Number of active threads for bulk thread_pool is equal to number of shards to which write is happening and not a single bulk request

Number of active threads for bulk thread_pool is equal to number of shards to which write is happening and not a single bulk request.

My understanding was that , active threads in thread_pool = number of concurrent bulk requests.
But seems this is equals to the number of shards to which write happens.
We have a bulk where we are writing to multiple indices in a single bulk request and it seems to exceed active threads + queue size and finally hitting rejection , even though we have only 1 bulk request in parallel.

Is my observation wrong or is Elasticsearch working like this ?

Seems that is how Elasticsearch works and it is well documented - https://www.elastic.co/blog/why-am-i-seeing-bulk-rejections-in-my-elasticsearch-cluster

But what should be done in instance where I have a bulk which writes to multiple indices ? Number of shards can be of very huge number.

What is the use case? How many indices and shards do you have? What is your sharding strategy as you end up writing to so many shards in a single bulk request?

If you have a very large number of shards in your cluster, you may also benefit from this blog post.

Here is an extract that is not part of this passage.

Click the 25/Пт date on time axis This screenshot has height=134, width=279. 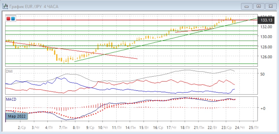[x=253, y=128]
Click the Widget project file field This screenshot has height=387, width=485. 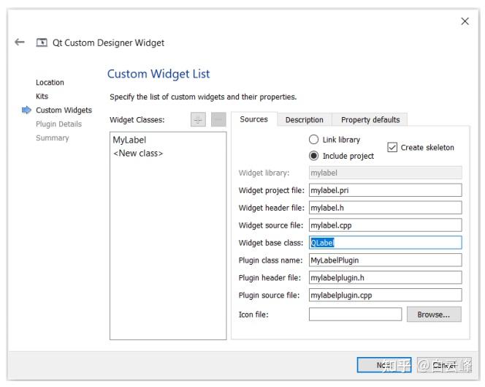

Well , lets assume I have like 50 indices with 5 shards each. Inside my bulk request , each request can go to a different index , which means that number of active threads = concurrency Multiplied by ( number of shards to which write happens ) which could be 1 * 250 ( worst case , I am writing to all shards ).
Some of the index requests will fail for sure.

If all shards are on a single node that could end up exceeding the queue size. If you can reduce the number of shards per index this would improve. Do you need 5 shards per index?